Understanding the role of the nervous system in our emotional experiences offers a profound reframe: what we often interpret as personal weakness or failure ("I should be able to control my emotions better") is actually biology at work.

This perspective shift doesn't remove our responsibility for managing our responses, but it does offer compassion and clarity about why certain emotional states feel so overwhelming. The path forward lies not in trying to control our emotions through willpower alone, but in working with our nervous systems to create states of safety and balance.

As Dr. Bessel van der Kolk, author of "The Body Keeps the Score," writes: "The ability to feel safe with other people is probably the single most important aspect of mental health."

Finding Support for Your Nervous System Regulation Journey

At Rē Precision Health, we understand that feeling out of control stems from a dysregulated nervous system. Our programs are specifically designed to address nervous system regulation through a comprehensive approach that integrates neuroscience, psychology, and functional medicine.

Our 5, 10, and 21-day programs provide immersive experiences where you'll learn practical tools to regulate your nervous system, reduce anxiety, and regain a sense of control over your emotional responses. Through modalities like Heart Rate Variability training, cold thermogenesis, breathwork, and neurofeedback, we help retrain your nervous system to respond appropriately to life's challenges.

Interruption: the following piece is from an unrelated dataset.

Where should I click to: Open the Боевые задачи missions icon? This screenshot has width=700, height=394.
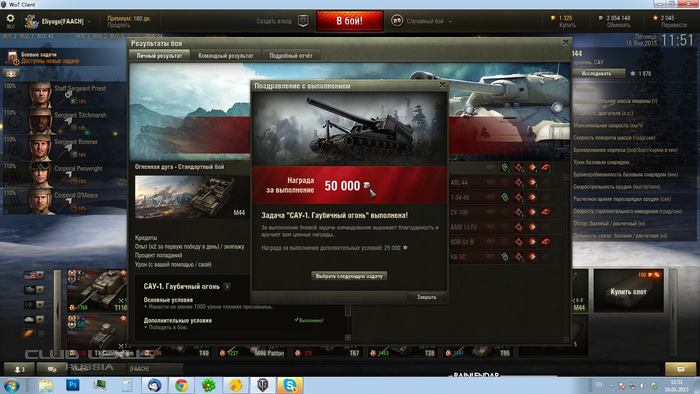point(12,58)
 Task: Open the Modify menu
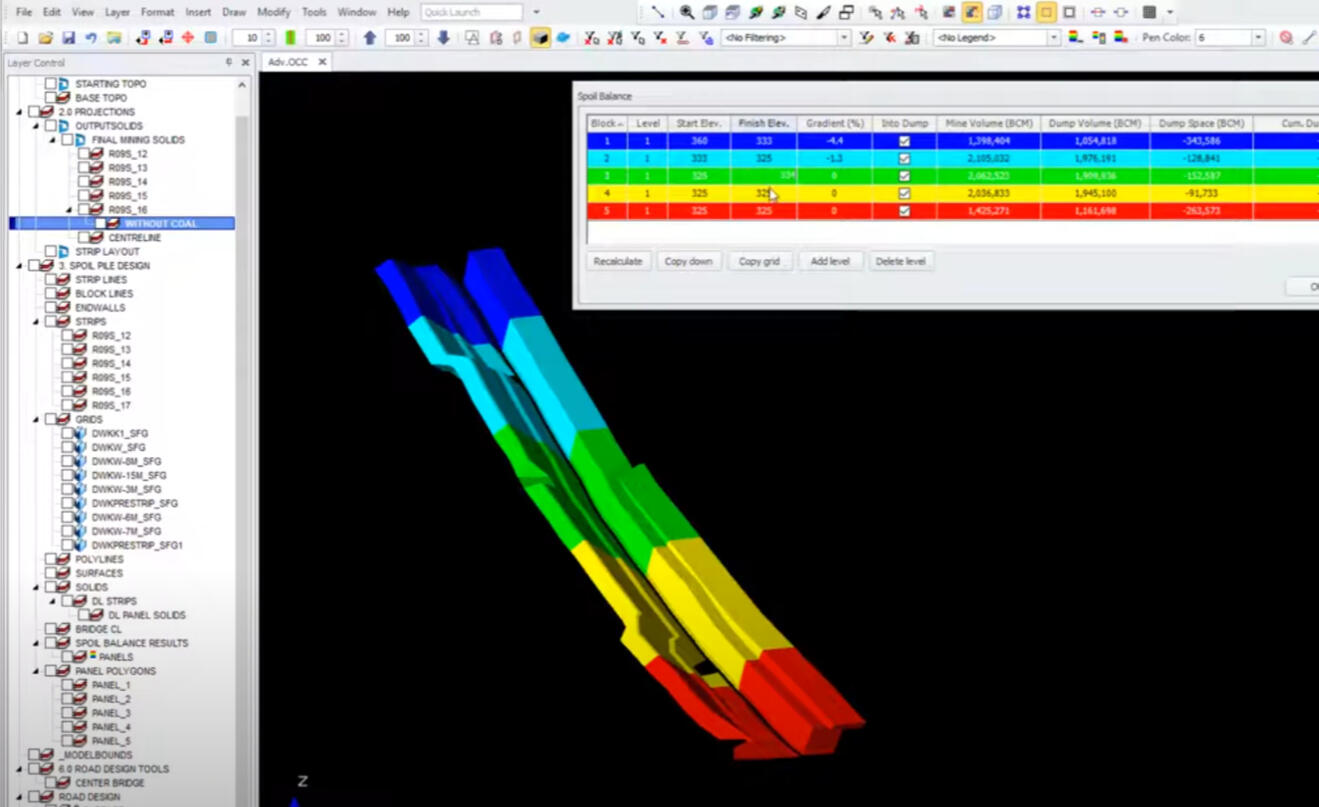(273, 12)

Participants in our programs report significant improvements in managing anxiety, reducing physical symptoms of stress, and developing greater emotional resilience. As one recent guest shared: "For the first time, I understand why I react the way I do. Learning to regulate my nervous system has given me back a sense of control I hadn't experienced in years."

Whether you're dealing with occasional anxiety or chronic stress, nervous system regulation provides a foundation for sustainable mental wellbeing and emotional balance. By addressing the root cause rather than just managing symptoms, you can transform your relationship with challenging emotions and reclaim your sense of control.

Remember, feeling out of control isn't a personal failing—it's a sign that your nervous system needs support. With the right approaches and guidance, you can develop the skills to regulate your responses, even in challenging situations, and experience greater freedom in your emotional life.